• [AIM] Copy out every one of the entries below word for word, with each line kept as it is.

* Begin *

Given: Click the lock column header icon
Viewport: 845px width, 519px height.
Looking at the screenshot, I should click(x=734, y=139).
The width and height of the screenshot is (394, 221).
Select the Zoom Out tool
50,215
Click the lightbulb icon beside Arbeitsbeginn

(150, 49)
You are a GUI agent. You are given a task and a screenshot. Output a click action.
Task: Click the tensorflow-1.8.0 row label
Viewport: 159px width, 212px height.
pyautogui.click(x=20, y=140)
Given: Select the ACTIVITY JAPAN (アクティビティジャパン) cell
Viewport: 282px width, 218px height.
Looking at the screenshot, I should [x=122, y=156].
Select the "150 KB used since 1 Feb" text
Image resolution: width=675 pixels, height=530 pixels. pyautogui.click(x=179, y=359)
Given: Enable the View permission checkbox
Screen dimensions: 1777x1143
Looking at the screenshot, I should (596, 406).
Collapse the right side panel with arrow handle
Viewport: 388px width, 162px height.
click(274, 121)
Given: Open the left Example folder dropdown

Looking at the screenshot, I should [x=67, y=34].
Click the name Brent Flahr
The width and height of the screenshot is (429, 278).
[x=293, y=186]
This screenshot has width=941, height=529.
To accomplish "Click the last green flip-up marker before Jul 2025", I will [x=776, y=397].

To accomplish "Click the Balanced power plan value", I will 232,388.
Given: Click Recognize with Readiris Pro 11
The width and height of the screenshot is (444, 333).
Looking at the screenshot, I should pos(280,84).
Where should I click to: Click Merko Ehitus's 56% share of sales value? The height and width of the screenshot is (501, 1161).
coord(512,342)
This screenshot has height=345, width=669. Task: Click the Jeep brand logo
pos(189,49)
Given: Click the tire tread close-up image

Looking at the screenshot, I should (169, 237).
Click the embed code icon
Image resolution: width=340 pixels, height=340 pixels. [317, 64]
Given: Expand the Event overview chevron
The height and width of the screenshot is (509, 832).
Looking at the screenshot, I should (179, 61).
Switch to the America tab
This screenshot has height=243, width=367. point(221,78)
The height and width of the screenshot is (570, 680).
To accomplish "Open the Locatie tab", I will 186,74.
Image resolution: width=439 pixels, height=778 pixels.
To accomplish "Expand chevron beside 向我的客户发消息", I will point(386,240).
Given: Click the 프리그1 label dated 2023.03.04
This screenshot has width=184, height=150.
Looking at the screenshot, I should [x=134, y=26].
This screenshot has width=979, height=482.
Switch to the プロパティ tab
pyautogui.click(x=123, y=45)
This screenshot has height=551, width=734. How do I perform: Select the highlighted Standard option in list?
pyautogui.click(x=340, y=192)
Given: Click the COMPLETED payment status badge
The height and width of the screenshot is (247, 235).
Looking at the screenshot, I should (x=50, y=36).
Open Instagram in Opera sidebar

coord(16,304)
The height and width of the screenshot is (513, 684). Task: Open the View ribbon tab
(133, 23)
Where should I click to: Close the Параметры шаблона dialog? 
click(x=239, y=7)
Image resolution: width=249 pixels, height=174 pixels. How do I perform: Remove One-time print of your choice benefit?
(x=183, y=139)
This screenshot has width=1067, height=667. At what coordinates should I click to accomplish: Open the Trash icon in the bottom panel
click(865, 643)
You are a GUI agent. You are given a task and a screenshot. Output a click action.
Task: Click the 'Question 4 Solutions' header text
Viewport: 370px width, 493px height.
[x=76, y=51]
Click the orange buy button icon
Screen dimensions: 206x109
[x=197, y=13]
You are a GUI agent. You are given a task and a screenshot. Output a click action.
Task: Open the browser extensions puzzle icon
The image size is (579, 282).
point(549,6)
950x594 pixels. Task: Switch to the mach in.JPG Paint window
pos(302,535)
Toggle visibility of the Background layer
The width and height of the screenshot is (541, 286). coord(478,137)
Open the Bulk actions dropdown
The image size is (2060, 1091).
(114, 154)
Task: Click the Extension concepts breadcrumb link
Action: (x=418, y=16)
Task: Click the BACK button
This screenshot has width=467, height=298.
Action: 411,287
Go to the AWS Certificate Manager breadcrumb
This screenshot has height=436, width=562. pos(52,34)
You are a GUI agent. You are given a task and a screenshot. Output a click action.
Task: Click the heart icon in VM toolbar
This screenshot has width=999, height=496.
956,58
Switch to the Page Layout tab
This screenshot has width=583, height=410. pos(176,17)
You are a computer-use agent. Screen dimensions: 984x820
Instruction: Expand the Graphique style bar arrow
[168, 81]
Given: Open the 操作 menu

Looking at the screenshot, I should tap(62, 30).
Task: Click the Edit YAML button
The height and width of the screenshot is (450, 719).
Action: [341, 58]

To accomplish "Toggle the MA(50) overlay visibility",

* End *

• [RIGHT ANSWER]
Given: Click the lock column header icon
Viewport: 845px width, 519px height.
Looking at the screenshot, I should click(x=734, y=139).
The width and height of the screenshot is (394, 221).
Select the Zoom Out tool
50,215
Click the lightbulb icon beside Arbeitsbeginn

(150, 49)
You are a GUI agent. You are given a task and a screenshot. Output a click action.
Task: Click the tensorflow-1.8.0 row label
Viewport: 159px width, 212px height.
pyautogui.click(x=20, y=140)
Given: Select the ACTIVITY JAPAN (アクティビティジャパン) cell
Viewport: 282px width, 218px height.
Looking at the screenshot, I should [x=122, y=156].
Select the "150 KB used since 1 Feb" text
Image resolution: width=675 pixels, height=530 pixels. pyautogui.click(x=179, y=359)
Given: Enable the View permission checkbox
Screen dimensions: 1777x1143
Looking at the screenshot, I should (596, 406).
Collapse the right side panel with arrow handle
Viewport: 388px width, 162px height.
click(274, 121)
Given: Open the left Example folder dropdown

Looking at the screenshot, I should [x=67, y=34].
Click the name Brent Flahr
The width and height of the screenshot is (429, 278).
[x=293, y=186]
This screenshot has width=941, height=529.
To accomplish "Click the last green flip-up marker before Jul 2025", I will [x=776, y=397].

To accomplish "Click the Balanced power plan value", I will 232,388.
Given: Click Recognize with Readiris Pro 11
The width and height of the screenshot is (444, 333).
Looking at the screenshot, I should pos(280,84).
Where should I click to: Click Merko Ehitus's 56% share of sales value? The height and width of the screenshot is (501, 1161).
coord(512,342)
This screenshot has height=345, width=669. Task: Click the Jeep brand logo
pos(189,49)
Given: Click the tire tread close-up image

Looking at the screenshot, I should (169, 237).
Click the embed code icon
Image resolution: width=340 pixels, height=340 pixels. [317, 64]
Given: Expand the Event overview chevron
The height and width of the screenshot is (509, 832).
Looking at the screenshot, I should (179, 61).
Switch to the America tab
This screenshot has height=243, width=367. point(221,78)
The height and width of the screenshot is (570, 680).
To accomplish "Open the Locatie tab", I will 186,74.
Image resolution: width=439 pixels, height=778 pixels.
To accomplish "Expand chevron beside 向我的客户发消息", I will point(386,240).
Given: Click the 프리그1 label dated 2023.03.04
This screenshot has width=184, height=150.
Looking at the screenshot, I should [x=134, y=26].
This screenshot has width=979, height=482.
Switch to the プロパティ tab
pyautogui.click(x=123, y=45)
This screenshot has height=551, width=734. How do I perform: Select the highlighted Standard option in list?
pyautogui.click(x=340, y=192)
Given: Click the COMPLETED payment status badge
The height and width of the screenshot is (247, 235).
Looking at the screenshot, I should (x=50, y=36).
Open Instagram in Opera sidebar

coord(16,304)
The height and width of the screenshot is (513, 684). Task: Open the View ribbon tab
(133, 23)
Where should I click to: Close the Параметры шаблона dialog? 
click(x=239, y=7)
Image resolution: width=249 pixels, height=174 pixels. How do I perform: Remove One-time print of your choice benefit?
(x=183, y=139)
This screenshot has width=1067, height=667. At what coordinates should I click to accomplish: Open the Trash icon in the bottom panel
click(865, 643)
You are a GUI agent. You are given a task and a screenshot. Output a click action.
Task: Click the 'Question 4 Solutions' header text
Viewport: 370px width, 493px height.
[x=76, y=51]
Click the orange buy button icon
Screen dimensions: 206x109
[x=197, y=13]
You are a GUI agent. You are given a task and a screenshot. Output a click action.
Task: Open the browser extensions puzzle icon
The image size is (579, 282).
point(549,6)
950x594 pixels. Task: Switch to the mach in.JPG Paint window
pos(302,535)
Toggle visibility of the Background layer
The width and height of the screenshot is (541, 286). coord(478,137)
Open the Bulk actions dropdown
The image size is (2060, 1091).
(114, 154)
Task: Click the Extension concepts breadcrumb link
Action: (x=418, y=16)
Task: Click the BACK button
This screenshot has width=467, height=298.
Action: 411,287
Go to the AWS Certificate Manager breadcrumb
This screenshot has height=436, width=562. pos(52,34)
You are a GUI agent. You are given a task and a screenshot. Output a click action.
Task: Click the heart icon in VM toolbar
This screenshot has width=999, height=496.
956,58
Switch to the Page Layout tab
This screenshot has width=583, height=410. pos(176,17)
You are a computer-use agent. Screen dimensions: 984x820
Instruction: Expand the Graphique style bar arrow
[168, 81]
Given: Open the 操作 menu

Looking at the screenshot, I should tap(62, 30).
Task: Click the Edit YAML button
The height and width of the screenshot is (450, 719).
Action: [341, 58]

To accomplish "Toggle the MA(50) overlay visibility",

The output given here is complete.